TASK BRIEF: Retype every entry precisely and keep each line whole.

INPUT FOR THIS TASK:

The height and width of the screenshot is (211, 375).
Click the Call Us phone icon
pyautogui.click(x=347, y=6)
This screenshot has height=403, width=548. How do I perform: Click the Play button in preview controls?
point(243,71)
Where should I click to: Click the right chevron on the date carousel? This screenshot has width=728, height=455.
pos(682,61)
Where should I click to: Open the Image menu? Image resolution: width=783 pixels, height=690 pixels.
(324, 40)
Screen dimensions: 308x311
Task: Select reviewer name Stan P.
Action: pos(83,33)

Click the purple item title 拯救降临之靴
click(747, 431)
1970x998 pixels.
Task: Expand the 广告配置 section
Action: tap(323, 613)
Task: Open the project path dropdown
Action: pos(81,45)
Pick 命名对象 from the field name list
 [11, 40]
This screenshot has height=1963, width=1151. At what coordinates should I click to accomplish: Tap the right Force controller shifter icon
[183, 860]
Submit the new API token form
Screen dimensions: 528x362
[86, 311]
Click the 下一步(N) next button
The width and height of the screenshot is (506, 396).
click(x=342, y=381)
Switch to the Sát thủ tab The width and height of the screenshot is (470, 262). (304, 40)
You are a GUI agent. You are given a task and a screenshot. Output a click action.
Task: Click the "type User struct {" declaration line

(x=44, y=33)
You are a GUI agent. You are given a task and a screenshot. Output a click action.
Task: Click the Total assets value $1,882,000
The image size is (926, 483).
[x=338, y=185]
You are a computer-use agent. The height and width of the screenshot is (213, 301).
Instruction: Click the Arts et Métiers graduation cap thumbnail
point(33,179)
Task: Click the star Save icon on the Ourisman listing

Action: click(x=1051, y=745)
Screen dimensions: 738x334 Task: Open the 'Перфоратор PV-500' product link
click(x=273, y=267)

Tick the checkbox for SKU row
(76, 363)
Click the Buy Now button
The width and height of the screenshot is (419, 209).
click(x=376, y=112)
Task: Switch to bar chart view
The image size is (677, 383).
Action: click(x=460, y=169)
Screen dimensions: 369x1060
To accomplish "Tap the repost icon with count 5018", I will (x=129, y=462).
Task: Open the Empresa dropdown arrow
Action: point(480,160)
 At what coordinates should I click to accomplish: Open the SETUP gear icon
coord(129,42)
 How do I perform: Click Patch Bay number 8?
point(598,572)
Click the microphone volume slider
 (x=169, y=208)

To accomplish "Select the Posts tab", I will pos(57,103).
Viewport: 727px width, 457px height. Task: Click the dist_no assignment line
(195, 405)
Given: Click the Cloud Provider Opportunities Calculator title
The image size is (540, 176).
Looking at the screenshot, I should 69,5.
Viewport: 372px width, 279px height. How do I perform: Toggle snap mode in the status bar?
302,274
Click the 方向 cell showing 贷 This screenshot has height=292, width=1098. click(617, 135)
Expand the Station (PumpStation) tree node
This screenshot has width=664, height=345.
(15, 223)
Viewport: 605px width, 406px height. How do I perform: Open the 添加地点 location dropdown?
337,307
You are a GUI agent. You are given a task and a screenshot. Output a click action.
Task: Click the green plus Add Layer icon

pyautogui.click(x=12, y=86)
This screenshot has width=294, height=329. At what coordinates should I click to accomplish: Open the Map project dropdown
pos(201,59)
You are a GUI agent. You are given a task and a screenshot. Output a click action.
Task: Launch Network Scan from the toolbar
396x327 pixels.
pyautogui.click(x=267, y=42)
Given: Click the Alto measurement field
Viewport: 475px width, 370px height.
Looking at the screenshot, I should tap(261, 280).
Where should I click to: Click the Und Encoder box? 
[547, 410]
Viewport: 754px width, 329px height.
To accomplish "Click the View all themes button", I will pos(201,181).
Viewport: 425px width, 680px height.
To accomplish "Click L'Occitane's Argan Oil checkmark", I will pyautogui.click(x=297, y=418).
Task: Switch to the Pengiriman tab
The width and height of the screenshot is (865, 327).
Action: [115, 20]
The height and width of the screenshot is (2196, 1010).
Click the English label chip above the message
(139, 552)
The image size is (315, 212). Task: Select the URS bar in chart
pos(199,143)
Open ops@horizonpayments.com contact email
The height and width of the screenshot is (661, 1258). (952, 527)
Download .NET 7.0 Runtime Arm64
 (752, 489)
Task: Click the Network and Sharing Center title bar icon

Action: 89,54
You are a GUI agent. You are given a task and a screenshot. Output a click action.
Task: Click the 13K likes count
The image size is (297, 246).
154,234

EXPECTED ANSWER:
The height and width of the screenshot is (211, 375).
Click the Call Us phone icon
pyautogui.click(x=347, y=6)
This screenshot has height=403, width=548. How do I perform: Click the Play button in preview controls?
point(243,71)
Where should I click to: Click the right chevron on the date carousel? This screenshot has width=728, height=455.
pos(682,61)
Where should I click to: Open the Image menu? Image resolution: width=783 pixels, height=690 pixels.
(324, 40)
Screen dimensions: 308x311
Task: Select reviewer name Stan P.
Action: pos(83,33)

Click the purple item title 拯救降临之靴
click(747, 431)
1970x998 pixels.
Task: Expand the 广告配置 section
Action: tap(323, 613)
Task: Open the project path dropdown
Action: pos(81,45)
Pick 命名对象 from the field name list
 [11, 40]
This screenshot has height=1963, width=1151. At what coordinates should I click to accomplish: Tap the right Force controller shifter icon
[183, 860]
Submit the new API token form
Screen dimensions: 528x362
[86, 311]
Click the 下一步(N) next button
The width and height of the screenshot is (506, 396).
click(x=342, y=381)
Switch to the Sát thủ tab The width and height of the screenshot is (470, 262). (304, 40)
You are a GUI agent. You are given a task and a screenshot. Output a click action.
Task: Click the "type User struct {" declaration line

(x=44, y=33)
You are a GUI agent. You are given a task and a screenshot. Output a click action.
Task: Click the Total assets value $1,882,000
The image size is (926, 483).
[x=338, y=185]
You are a computer-use agent. The height and width of the screenshot is (213, 301).
Instruction: Click the Arts et Métiers graduation cap thumbnail
point(33,179)
Task: Click the star Save icon on the Ourisman listing

Action: click(x=1051, y=745)
Screen dimensions: 738x334 Task: Open the 'Перфоратор PV-500' product link
click(x=273, y=267)

Tick the checkbox for SKU row
(76, 363)
Click the Buy Now button
The width and height of the screenshot is (419, 209).
click(x=376, y=112)
Task: Switch to bar chart view
The image size is (677, 383).
Action: click(x=460, y=169)
Screen dimensions: 369x1060
To accomplish "Tap the repost icon with count 5018", I will (x=129, y=462).
Task: Open the Empresa dropdown arrow
Action: point(480,160)
 At what coordinates should I click to accomplish: Open the SETUP gear icon
coord(129,42)
 How do I perform: Click Patch Bay number 8?
point(598,572)
Click the microphone volume slider
 (x=169, y=208)

To accomplish "Select the Posts tab", I will pos(57,103).
Viewport: 727px width, 457px height. Task: Click the dist_no assignment line
(195, 405)
Given: Click the Cloud Provider Opportunities Calculator title
The image size is (540, 176).
Looking at the screenshot, I should 69,5.
Viewport: 372px width, 279px height. How do I perform: Toggle snap mode in the status bar?
302,274
Click the 方向 cell showing 贷 This screenshot has height=292, width=1098. click(617, 135)
Expand the Station (PumpStation) tree node
This screenshot has width=664, height=345.
(15, 223)
Viewport: 605px width, 406px height. How do I perform: Open the 添加地点 location dropdown?
337,307
You are a GUI agent. You are given a task and a screenshot. Output a click action.
Task: Click the green plus Add Layer icon

pyautogui.click(x=12, y=86)
This screenshot has width=294, height=329. At what coordinates should I click to accomplish: Open the Map project dropdown
pos(201,59)
You are a GUI agent. You are given a task and a screenshot. Output a click action.
Task: Launch Network Scan from the toolbar
396x327 pixels.
pyautogui.click(x=267, y=42)
Given: Click the Alto measurement field
Viewport: 475px width, 370px height.
Looking at the screenshot, I should tap(261, 280).
Where should I click to: Click the Und Encoder box? 
[547, 410]
Viewport: 754px width, 329px height.
To accomplish "Click the View all themes button", I will pos(201,181).
Viewport: 425px width, 680px height.
To accomplish "Click L'Occitane's Argan Oil checkmark", I will pyautogui.click(x=297, y=418).
Task: Switch to the Pengiriman tab
The width and height of the screenshot is (865, 327).
Action: [115, 20]
The height and width of the screenshot is (2196, 1010).
Click the English label chip above the message
(139, 552)
The image size is (315, 212). Task: Select the URS bar in chart
pos(199,143)
Open ops@horizonpayments.com contact email
The height and width of the screenshot is (661, 1258). (952, 527)
Download .NET 7.0 Runtime Arm64
 (752, 489)
Task: Click the Network and Sharing Center title bar icon

Action: 89,54
You are a GUI agent. You are given a task and a screenshot. Output a click action.
Task: Click the 13K likes count
The image size is (297, 246).
154,234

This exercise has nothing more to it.